Mit bedingungsloser Selbstverpflichtung auf die Musik

Weil die Künstlerin nicht nur persönlich äußerst sympathisch ist, sondern man vielmehr ihre bescheiden-bedingungslose Selbstverpflichtung auf die Musik in jedem Takt spürt, mag sich Kritik nur zögernd formieren. Im schlechtesten Fall also landet Leonskajas Spiel im Feld einer etwas neutral-unverbindlichen Schönheit, die niemanden mehr aufregt. Im ersten Satz der As-Dur-Sonate etwa gibt es kurz nach dem Beginn eine Stelle, die nach originalem Mozart klingt – Beethoven reflektiert hier, wie in dieser finalen Trias überhaupt immer wieder – die Musikgeschichte. Das hat etwas Doppelbödig-Ironisches an sich, über das man nicht mit gepflegter Tongebung hinwegspielen sollte. Leonskaja indes schien ganz froh, als sie danach wieder auf die „original Beethovensch'schen“ Arpeggien einschwenken konnte. Und was besagt die Bach-Allusion des klagenden Gesangs im Schlusssatz?

Schließlich opus 111, jene Sonate, die seit Thomas Manns Interpretation im „Doktor Faustus“ ideologisch hoch belastet ist. Keinesfalls muss sie sich ein Interpret zu eigen machen, aber irgendeine Auseinandersetzung auch mit der Deutungsgeschichte liegt zumindest auf der Hand.
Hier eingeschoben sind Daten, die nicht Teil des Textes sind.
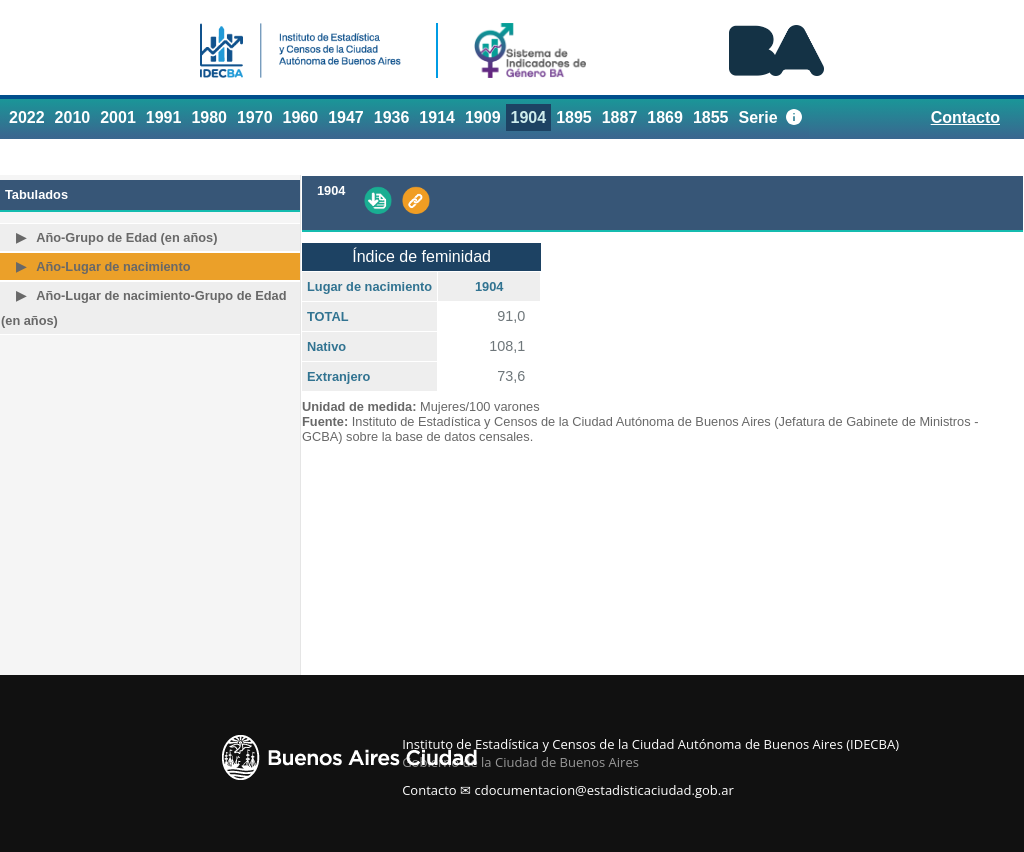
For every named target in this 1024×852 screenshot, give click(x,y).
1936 (392, 117)
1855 (711, 117)
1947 (346, 117)
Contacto (965, 117)
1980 (209, 117)
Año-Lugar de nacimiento (113, 266)
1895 (574, 117)
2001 (118, 117)
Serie (758, 117)
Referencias (964, 155)
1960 (301, 117)
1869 (665, 117)
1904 (529, 117)
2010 (73, 117)
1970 (255, 117)
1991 (164, 117)
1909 (483, 117)
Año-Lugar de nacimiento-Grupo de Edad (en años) (143, 308)
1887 (620, 117)
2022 (27, 117)
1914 (437, 117)
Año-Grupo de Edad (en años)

Was hat es etwa damit auf sich, dass im abschließenden Variationensatz (wo Leonskaja in den hohen Diskantregistern gleichsam eine psychedelische Entrückung auslöste) an einer Stelle in der Unterstimme das Freudenthema der Neunten Sinfonie aufklingt? Die Poesie des späten Beethoven in allen Ehren – aber kann es sein, dass Leonskaja andere gleichfalls wichtige Aspekte dieses Sonaten-Wunderwerks unterbelichtet lässt?